> Task to carry out
Copy the records below word for word, keeping every line in its original order.

> A block of data
☆ ☆ ☆ ☆

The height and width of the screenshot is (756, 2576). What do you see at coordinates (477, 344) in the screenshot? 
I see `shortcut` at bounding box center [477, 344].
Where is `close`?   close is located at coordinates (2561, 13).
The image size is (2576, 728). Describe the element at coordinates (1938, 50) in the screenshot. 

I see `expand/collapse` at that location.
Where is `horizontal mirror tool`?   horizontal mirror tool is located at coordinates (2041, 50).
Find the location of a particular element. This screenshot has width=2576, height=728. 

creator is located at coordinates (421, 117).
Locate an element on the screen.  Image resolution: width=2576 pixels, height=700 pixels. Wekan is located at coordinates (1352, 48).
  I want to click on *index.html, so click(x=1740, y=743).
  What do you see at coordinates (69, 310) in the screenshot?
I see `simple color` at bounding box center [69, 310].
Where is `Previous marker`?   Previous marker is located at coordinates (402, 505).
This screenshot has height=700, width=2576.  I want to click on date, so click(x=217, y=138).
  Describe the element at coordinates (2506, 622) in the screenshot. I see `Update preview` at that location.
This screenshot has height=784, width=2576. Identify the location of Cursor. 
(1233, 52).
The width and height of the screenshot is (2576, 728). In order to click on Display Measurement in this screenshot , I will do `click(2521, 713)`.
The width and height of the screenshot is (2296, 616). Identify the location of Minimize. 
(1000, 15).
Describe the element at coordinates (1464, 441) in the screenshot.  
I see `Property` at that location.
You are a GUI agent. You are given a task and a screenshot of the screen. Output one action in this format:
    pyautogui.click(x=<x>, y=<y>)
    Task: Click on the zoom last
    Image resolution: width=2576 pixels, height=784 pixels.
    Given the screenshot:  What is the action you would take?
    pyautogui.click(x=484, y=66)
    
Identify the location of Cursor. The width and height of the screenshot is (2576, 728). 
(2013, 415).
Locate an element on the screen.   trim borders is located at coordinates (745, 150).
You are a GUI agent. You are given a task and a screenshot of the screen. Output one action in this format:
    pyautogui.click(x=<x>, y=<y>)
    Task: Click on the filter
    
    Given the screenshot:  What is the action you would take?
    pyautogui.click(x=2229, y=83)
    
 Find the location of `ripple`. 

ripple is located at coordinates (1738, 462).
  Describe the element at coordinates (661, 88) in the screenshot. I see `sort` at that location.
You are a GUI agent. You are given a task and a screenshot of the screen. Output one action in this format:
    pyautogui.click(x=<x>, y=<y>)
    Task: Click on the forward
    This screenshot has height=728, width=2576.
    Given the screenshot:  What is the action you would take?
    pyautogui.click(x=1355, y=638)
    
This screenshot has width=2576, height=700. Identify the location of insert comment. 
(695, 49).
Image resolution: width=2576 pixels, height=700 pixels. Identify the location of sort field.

☆ ☆ ☆ ☆

> Reply
The height and width of the screenshot is (756, 2576). What do you see at coordinates (477, 344) in the screenshot? 
I see `shortcut` at bounding box center [477, 344].
Where is `close`?   close is located at coordinates (2561, 13).
The image size is (2576, 728). Describe the element at coordinates (1938, 50) in the screenshot. 

I see `expand/collapse` at that location.
Where is `horizontal mirror tool`?   horizontal mirror tool is located at coordinates (2041, 50).
Find the location of a particular element. This screenshot has width=2576, height=728. 

creator is located at coordinates (421, 117).
Locate an element on the screen.  Image resolution: width=2576 pixels, height=700 pixels. Wekan is located at coordinates (1352, 48).
  I want to click on *index.html, so click(x=1740, y=743).
  What do you see at coordinates (69, 310) in the screenshot?
I see `simple color` at bounding box center [69, 310].
Where is `Previous marker`?   Previous marker is located at coordinates (402, 505).
This screenshot has height=700, width=2576.  I want to click on date, so click(x=217, y=138).
  Describe the element at coordinates (2506, 622) in the screenshot. I see `Update preview` at that location.
This screenshot has height=784, width=2576. Identify the location of Cursor. 
(1233, 52).
The width and height of the screenshot is (2576, 728). In order to click on Display Measurement in this screenshot , I will do `click(2521, 713)`.
The width and height of the screenshot is (2296, 616). Identify the location of Minimize. 
(1000, 15).
Describe the element at coordinates (1464, 441) in the screenshot.  
I see `Property` at that location.
You are a GUI agent. You are given a task and a screenshot of the screen. Output one action in this format:
    pyautogui.click(x=<x>, y=<y>)
    Task: Click on the zoom last
    Image resolution: width=2576 pixels, height=784 pixels.
    Given the screenshot:  What is the action you would take?
    pyautogui.click(x=484, y=66)
    
Identify the location of Cursor. The width and height of the screenshot is (2576, 728). 
(2013, 415).
Locate an element on the screen.   trim borders is located at coordinates (745, 150).
You are a GUI agent. You are given a task and a screenshot of the screen. Output one action in this format:
    pyautogui.click(x=<x>, y=<y>)
    Task: Click on the filter
    
    Given the screenshot:  What is the action you would take?
    pyautogui.click(x=2229, y=83)
    
 Find the location of `ripple`. 

ripple is located at coordinates (1738, 462).
  Describe the element at coordinates (661, 88) in the screenshot. I see `sort` at that location.
You are a GUI agent. You are given a task and a screenshot of the screen. Output one action in this format:
    pyautogui.click(x=<x>, y=<y>)
    Task: Click on the forward
    This screenshot has height=728, width=2576.
    Given the screenshot:  What is the action you would take?
    pyautogui.click(x=1355, y=638)
    
This screenshot has width=2576, height=700. Identify the location of insert comment. 
(695, 49).
Image resolution: width=2576 pixels, height=700 pixels. Identify the location of sort field.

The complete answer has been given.